GOAL: Transcribe the following material line for line, without changing anything.

Excerpt from a dataset
▬▬▬
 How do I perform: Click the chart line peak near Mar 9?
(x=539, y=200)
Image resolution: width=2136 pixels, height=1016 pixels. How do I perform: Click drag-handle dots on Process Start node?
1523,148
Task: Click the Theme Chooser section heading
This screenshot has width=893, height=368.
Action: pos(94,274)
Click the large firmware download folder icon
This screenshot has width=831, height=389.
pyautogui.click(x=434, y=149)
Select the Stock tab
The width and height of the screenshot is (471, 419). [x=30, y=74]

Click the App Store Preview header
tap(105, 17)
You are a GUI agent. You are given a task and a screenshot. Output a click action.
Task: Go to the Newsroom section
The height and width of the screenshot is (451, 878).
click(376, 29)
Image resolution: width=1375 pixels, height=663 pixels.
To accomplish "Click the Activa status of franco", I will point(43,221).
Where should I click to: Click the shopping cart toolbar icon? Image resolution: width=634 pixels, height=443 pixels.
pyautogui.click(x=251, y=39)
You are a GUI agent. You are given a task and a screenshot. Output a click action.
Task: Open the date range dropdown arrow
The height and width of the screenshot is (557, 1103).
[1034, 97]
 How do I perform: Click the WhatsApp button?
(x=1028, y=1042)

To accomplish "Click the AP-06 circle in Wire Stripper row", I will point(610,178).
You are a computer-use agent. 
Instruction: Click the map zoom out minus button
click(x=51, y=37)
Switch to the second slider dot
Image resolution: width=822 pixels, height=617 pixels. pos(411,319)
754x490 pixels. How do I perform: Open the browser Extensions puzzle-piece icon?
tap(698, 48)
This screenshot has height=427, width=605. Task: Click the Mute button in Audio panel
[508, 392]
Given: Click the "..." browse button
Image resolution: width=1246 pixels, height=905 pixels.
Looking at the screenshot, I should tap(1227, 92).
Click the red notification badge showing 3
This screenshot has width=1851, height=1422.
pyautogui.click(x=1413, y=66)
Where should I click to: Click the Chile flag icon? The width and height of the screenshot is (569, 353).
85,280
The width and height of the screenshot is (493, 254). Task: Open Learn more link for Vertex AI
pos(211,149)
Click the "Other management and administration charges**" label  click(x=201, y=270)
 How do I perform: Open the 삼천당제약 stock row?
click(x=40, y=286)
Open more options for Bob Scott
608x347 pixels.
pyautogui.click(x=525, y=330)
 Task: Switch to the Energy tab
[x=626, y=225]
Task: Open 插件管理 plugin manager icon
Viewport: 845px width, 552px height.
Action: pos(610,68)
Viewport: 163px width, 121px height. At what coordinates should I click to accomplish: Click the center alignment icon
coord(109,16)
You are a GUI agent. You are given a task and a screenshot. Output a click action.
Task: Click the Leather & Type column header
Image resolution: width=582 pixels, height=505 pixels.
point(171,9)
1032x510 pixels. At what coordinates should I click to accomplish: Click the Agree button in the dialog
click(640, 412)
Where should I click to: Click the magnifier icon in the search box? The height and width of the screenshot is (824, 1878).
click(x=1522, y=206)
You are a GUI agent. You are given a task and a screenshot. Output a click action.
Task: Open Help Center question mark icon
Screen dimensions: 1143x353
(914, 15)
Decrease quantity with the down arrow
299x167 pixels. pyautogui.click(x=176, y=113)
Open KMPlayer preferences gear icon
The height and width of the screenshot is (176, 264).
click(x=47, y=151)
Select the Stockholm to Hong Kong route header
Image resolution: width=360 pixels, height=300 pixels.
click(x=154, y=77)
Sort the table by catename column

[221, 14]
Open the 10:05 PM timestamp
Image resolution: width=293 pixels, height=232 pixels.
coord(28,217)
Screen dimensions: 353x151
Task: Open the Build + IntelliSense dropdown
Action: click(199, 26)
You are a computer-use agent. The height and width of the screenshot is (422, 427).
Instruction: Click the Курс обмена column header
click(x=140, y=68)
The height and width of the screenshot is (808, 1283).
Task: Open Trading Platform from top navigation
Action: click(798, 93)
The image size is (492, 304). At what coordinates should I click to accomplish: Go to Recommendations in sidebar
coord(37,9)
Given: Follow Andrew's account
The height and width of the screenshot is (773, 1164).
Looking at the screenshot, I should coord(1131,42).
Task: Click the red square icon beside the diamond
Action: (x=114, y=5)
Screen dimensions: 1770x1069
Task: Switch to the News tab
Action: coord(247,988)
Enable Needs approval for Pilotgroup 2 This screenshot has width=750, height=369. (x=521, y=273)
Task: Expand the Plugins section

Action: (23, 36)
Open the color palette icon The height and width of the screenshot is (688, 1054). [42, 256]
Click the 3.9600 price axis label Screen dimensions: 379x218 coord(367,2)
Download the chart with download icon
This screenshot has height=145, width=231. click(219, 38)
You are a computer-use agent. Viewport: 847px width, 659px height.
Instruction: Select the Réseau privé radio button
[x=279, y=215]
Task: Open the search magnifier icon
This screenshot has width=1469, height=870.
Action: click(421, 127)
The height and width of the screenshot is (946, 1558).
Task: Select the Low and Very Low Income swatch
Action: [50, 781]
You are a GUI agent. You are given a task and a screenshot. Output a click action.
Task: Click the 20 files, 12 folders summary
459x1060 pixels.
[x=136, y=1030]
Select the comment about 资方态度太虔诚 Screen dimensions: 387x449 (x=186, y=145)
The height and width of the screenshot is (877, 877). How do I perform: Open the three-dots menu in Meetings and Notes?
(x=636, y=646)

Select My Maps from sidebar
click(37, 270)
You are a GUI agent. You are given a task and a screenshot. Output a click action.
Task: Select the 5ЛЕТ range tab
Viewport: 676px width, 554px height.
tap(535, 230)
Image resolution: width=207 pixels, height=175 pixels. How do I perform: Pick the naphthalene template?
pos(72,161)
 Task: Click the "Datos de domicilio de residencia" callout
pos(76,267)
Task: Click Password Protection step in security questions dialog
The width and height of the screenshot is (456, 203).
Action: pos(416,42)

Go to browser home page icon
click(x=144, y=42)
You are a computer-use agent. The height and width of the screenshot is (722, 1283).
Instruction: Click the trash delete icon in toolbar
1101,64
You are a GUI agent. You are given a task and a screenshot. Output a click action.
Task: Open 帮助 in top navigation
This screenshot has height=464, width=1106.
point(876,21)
▬▬▬
RESPONSE BELOW:
 How do I perform: Click the chart line peak near Mar 9?
(x=539, y=200)
Image resolution: width=2136 pixels, height=1016 pixels. How do I perform: Click drag-handle dots on Process Start node?
1523,148
Task: Click the Theme Chooser section heading
This screenshot has width=893, height=368.
Action: pos(94,274)
Click the large firmware download folder icon
This screenshot has width=831, height=389.
pyautogui.click(x=434, y=149)
Select the Stock tab
The width and height of the screenshot is (471, 419). [x=30, y=74]

Click the App Store Preview header
tap(105, 17)
You are a GUI agent. You are given a task and a screenshot. Output a click action.
Task: Go to the Newsroom section
The height and width of the screenshot is (451, 878).
click(376, 29)
Image resolution: width=1375 pixels, height=663 pixels.
To accomplish "Click the Activa status of franco", I will point(43,221).
Where should I click to: Click the shopping cart toolbar icon? Image resolution: width=634 pixels, height=443 pixels.
pyautogui.click(x=251, y=39)
You are a GUI agent. You are given a task and a screenshot. Output a click action.
Task: Open the date range dropdown arrow
The height and width of the screenshot is (557, 1103).
[1034, 97]
 How do I perform: Click the WhatsApp button?
(x=1028, y=1042)

To accomplish "Click the AP-06 circle in Wire Stripper row", I will point(610,178).
You are a computer-use agent. 
Instruction: Click the map zoom out minus button
click(x=51, y=37)
Switch to the second slider dot
Image resolution: width=822 pixels, height=617 pixels. pos(411,319)
754x490 pixels. How do I perform: Open the browser Extensions puzzle-piece icon?
tap(698, 48)
This screenshot has height=427, width=605. Task: Click the Mute button in Audio panel
[508, 392]
Given: Click the "..." browse button
Image resolution: width=1246 pixels, height=905 pixels.
Looking at the screenshot, I should tap(1227, 92).
Click the red notification badge showing 3
This screenshot has width=1851, height=1422.
pyautogui.click(x=1413, y=66)
Where should I click to: Click the Chile flag icon? The width and height of the screenshot is (569, 353).
85,280
The width and height of the screenshot is (493, 254). Task: Open Learn more link for Vertex AI
pos(211,149)
Click the "Other management and administration charges**" label  click(x=201, y=270)
 How do I perform: Open the 삼천당제약 stock row?
click(x=40, y=286)
Open more options for Bob Scott
608x347 pixels.
pyautogui.click(x=525, y=330)
 Task: Switch to the Energy tab
[x=626, y=225]
Task: Open 插件管理 plugin manager icon
Viewport: 845px width, 552px height.
Action: pos(610,68)
Viewport: 163px width, 121px height. At what coordinates should I click to accomplish: Click the center alignment icon
coord(109,16)
You are a GUI agent. You are given a task and a screenshot. Output a click action.
Task: Click the Leather & Type column header
Image resolution: width=582 pixels, height=505 pixels.
point(171,9)
1032x510 pixels. At what coordinates should I click to accomplish: Click the Agree button in the dialog
click(640, 412)
Where should I click to: Click the magnifier icon in the search box? The height and width of the screenshot is (824, 1878).
click(x=1522, y=206)
You are a GUI agent. You are given a task and a screenshot. Output a click action.
Task: Open Help Center question mark icon
Screen dimensions: 1143x353
(914, 15)
Decrease quantity with the down arrow
299x167 pixels. pyautogui.click(x=176, y=113)
Open KMPlayer preferences gear icon
The height and width of the screenshot is (176, 264).
click(x=47, y=151)
Select the Stockholm to Hong Kong route header
Image resolution: width=360 pixels, height=300 pixels.
click(x=154, y=77)
Sort the table by catename column

[221, 14]
Open the 10:05 PM timestamp
Image resolution: width=293 pixels, height=232 pixels.
coord(28,217)
Screen dimensions: 353x151
Task: Open the Build + IntelliSense dropdown
Action: click(199, 26)
You are a computer-use agent. The height and width of the screenshot is (422, 427).
Instruction: Click the Курс обмена column header
click(x=140, y=68)
The height and width of the screenshot is (808, 1283).
Task: Open Trading Platform from top navigation
Action: click(798, 93)
The image size is (492, 304). At what coordinates should I click to accomplish: Go to Recommendations in sidebar
coord(37,9)
Given: Follow Andrew's account
The height and width of the screenshot is (773, 1164).
Looking at the screenshot, I should coord(1131,42).
Task: Click the red square icon beside the diamond
Action: (x=114, y=5)
Screen dimensions: 1770x1069
Task: Switch to the News tab
Action: coord(247,988)
Enable Needs approval for Pilotgroup 2 This screenshot has width=750, height=369. (x=521, y=273)
Task: Expand the Plugins section

Action: (23, 36)
Open the color palette icon The height and width of the screenshot is (688, 1054). [42, 256]
Click the 3.9600 price axis label Screen dimensions: 379x218 coord(367,2)
Download the chart with download icon
This screenshot has height=145, width=231. click(219, 38)
You are a computer-use agent. Viewport: 847px width, 659px height.
Instruction: Select the Réseau privé radio button
[x=279, y=215]
Task: Open the search magnifier icon
This screenshot has width=1469, height=870.
Action: click(421, 127)
The height and width of the screenshot is (946, 1558).
Task: Select the Low and Very Low Income swatch
Action: [50, 781]
You are a GUI agent. You are given a task and a screenshot. Output a click action.
Task: Click the 20 files, 12 folders summary
459x1060 pixels.
[x=136, y=1030]
Select the comment about 资方态度太虔诚 Screen dimensions: 387x449 (x=186, y=145)
The height and width of the screenshot is (877, 877). How do I perform: Open the three-dots menu in Meetings and Notes?
(x=636, y=646)

Select My Maps from sidebar
click(37, 270)
You are a GUI agent. You are given a task and a screenshot. Output a click action.
Task: Select the 5ЛЕТ range tab
Viewport: 676px width, 554px height.
tap(535, 230)
Image resolution: width=207 pixels, height=175 pixels. How do I perform: Pick the naphthalene template?
pos(72,161)
 Task: Click the "Datos de domicilio de residencia" callout
pos(76,267)
Task: Click Password Protection step in security questions dialog
The width and height of the screenshot is (456, 203).
Action: pos(416,42)

Go to browser home page icon
click(x=144, y=42)
You are a computer-use agent. The height and width of the screenshot is (722, 1283).
Instruction: Click the trash delete icon in toolbar
1101,64
You are a GUI agent. You are given a task and a screenshot. Output a click action.
Task: Open 帮助 in top navigation
This screenshot has height=464, width=1106.
point(876,21)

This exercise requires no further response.